Need to generalize when domains are specialized from structures

This is where the syntax for @domains tokens really went off the rails, in DITA 1.2 and 1.3. There is a theoretical value here, for complex specialization modules that rely on unrelated modules.

However: although such modules exist, they are not common, unlikely to be generalized, and the token syntax is so complex that I doubt anybody will ever figure out how to make use of it.

As a highly improbable example, imagine I've created a domain with the specialized section <goofyStuffToDo>. That section nests <steps>, which is pulled from the Task structural specialization. So far so good - complicated and a bit of an edge case, but legal and useful.

Now imagine that for some reason this domain is made obsolete, and I want to turn <goofyStuffToDo> back into <section>. If I do that on its own, the <steps> element ends up invalid - because it's not allowed inside a normal section. This means that if I ever generalize my domain, I also need to generalize any task related elements inside.

Wait, what now?

Generalization is already an edge case; chances of needing it here => truly the bleeding edge.

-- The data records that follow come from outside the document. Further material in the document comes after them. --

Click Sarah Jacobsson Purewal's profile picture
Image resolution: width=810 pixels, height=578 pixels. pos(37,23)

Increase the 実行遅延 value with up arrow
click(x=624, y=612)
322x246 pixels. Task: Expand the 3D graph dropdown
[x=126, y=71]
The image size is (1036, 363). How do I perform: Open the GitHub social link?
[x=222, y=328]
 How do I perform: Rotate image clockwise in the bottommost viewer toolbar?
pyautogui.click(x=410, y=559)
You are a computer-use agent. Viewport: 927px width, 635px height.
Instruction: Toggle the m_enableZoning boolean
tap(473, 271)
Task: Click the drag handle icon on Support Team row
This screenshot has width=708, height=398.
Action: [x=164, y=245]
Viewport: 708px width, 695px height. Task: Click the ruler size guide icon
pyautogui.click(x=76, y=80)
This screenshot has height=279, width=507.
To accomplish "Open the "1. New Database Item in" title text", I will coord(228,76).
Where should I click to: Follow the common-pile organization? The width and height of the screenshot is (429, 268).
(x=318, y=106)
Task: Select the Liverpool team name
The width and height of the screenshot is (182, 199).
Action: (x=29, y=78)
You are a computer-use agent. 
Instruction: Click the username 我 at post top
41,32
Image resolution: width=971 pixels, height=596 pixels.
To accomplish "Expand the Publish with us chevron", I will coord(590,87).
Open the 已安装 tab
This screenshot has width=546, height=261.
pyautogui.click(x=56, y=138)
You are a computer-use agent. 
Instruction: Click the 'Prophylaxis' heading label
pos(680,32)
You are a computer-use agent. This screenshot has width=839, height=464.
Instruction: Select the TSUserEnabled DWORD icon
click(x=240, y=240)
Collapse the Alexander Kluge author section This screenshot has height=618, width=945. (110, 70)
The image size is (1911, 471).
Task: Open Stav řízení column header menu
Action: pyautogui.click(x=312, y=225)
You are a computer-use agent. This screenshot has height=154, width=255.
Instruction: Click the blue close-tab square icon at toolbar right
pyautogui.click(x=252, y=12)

Like, really way out on the edge.

If I ever decide to generalize this sort of document, I'm willing to bet I'll just be converting everything I find back to a basic topic, in which case the token is irrelevant. Remember - the token is only useful if I want to generalize this module (plus any dependent modules) to something other than topic.

This is so unlikely, I can't see any case where it is worth supporting. Even if I thought I was ever going to encounter this, the domain token syntax is so complicated that I doubt I could implement it. With syntax so complex that the implementation becomes near-impossible, what was the point of the syntax?